We’re tracking information about the coronavirus and vaccines in North Carolina. Check back every Thursday for updates.
Over 25,000 new COVID cases added
At least 25,051 new coronavirus cases were reported in North Carolina last week, down from 25,562 the week before, according to preliminary data from state health officials.
The N.C. Department of Health and Human Services also reported 971 new weekly COVID-19 hospital patient admissions, up from 895 the previous week, according to data through July 9, the most recent metrics available. The daily average of adult coronavirus patients in intensive care was 105, an increase from 96 the week before.
The figures were released Wednesday, July 13, about four months after health officials started adjusting information on their coronavirus dashboard and publishing weekly COVID-19 data. The data had previously been released almost every day.
Roughly 77% of adults in North Carolina have received at least one dose of a coronavirus vaccine, and about 72% are fully vaccinated.
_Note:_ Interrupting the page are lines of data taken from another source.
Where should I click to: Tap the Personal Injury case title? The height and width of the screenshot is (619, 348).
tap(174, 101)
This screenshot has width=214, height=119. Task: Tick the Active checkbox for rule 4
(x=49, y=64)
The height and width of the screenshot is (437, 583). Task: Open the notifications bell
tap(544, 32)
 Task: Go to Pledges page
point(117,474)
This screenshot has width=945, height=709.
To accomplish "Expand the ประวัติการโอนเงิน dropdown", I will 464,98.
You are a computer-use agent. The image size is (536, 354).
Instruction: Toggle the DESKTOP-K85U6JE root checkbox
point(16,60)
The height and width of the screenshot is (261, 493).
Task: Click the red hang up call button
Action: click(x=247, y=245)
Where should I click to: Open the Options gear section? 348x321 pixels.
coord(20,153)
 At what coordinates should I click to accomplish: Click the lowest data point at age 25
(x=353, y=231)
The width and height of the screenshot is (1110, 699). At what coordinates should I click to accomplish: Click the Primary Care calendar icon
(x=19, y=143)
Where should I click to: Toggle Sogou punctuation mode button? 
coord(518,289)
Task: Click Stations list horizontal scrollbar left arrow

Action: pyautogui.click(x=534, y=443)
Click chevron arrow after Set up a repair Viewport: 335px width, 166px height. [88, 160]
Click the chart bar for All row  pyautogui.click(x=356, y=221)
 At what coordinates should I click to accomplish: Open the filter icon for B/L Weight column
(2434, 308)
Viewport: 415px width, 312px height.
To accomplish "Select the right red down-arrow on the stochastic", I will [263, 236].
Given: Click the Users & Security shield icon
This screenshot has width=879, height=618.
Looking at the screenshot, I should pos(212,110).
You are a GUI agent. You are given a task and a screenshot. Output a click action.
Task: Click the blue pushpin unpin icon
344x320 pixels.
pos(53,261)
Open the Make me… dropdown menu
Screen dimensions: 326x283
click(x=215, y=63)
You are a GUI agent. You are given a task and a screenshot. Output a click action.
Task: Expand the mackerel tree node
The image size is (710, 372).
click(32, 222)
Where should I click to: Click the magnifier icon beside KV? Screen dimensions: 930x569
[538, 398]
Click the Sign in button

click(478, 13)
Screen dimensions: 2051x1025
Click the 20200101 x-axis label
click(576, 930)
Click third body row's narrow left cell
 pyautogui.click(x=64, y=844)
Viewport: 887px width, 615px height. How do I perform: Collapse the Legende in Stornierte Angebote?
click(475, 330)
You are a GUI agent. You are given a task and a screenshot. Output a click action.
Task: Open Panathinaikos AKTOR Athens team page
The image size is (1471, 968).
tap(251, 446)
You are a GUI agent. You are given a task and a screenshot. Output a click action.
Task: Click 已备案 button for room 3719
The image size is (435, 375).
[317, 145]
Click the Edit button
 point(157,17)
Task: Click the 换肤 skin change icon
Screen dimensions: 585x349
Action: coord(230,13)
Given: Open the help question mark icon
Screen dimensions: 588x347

Of the state’s total population, about 62% are fully vaccinated and about 66% have received at least one dose. State officials round vaccination numbers to the nearest whole number.
More than 3.8 million “additional/booster” doses have been administered in North Carolina as of July 13, the health department said. Health officials have urged those who are eligible to get boosted, as data shows it offers increased protection against the omicron coronavirus variant.
Across the state, virtually all new COVID-19 cases were attributed to the omicron variant and its related “lineages” in the two weeks leading up to July 2, the latest time period for which data is available.
NC ending pandemic-related state of emergency
Gov. Roy Cooper said he will end North Carolina’s coronavirus-related state of emergency after more than two years.
North Carolina went into the phase on March 10, 2020, a week after the state reported its first known coronavirus case.
Though the governor hadn’t issued pandemic-related restrictions in the past few months, executive orders kept the state of emergency in place. Now, it is set to end on Aug. 15 as Cooper said the state’s new budget includes public health provisions, The News & Observer reported.
The governor made the announcement on July 11, the same day the budget became law.
“The budget includes the changes in the law requested by the NC Department of Health and Human Services to ensure flexibility that is currently made possible by the Governor’s COVID-19 State of Emergency,” he said in a statement, according to The Charlotte Observer.
BA.5 omicron subvariant spreading, concerning some in NC
An omicron subvariant is gaining ground in North Carolina as the coronavirus continues to spread.
As of July 12, the subvariant BA.5 was “on track to become the dominant coronavirus strain” in the state, The News & Observer reported. Across the Triangle, some people have opted to continue wearing face masks out of concern about the strain.
“These new omicron variants continue to pose a risk to many,” said Hannah Page, a Raleigh teacher.
BA.5 is believed to be more transmissible than other subvariants that have spread across the nation in recent months. Though BA.5 can be more resistant to COVID-19 vaccines when compared to BA.2, the shots can still offer protection, The Charlotte Observer and McClatchy News reported.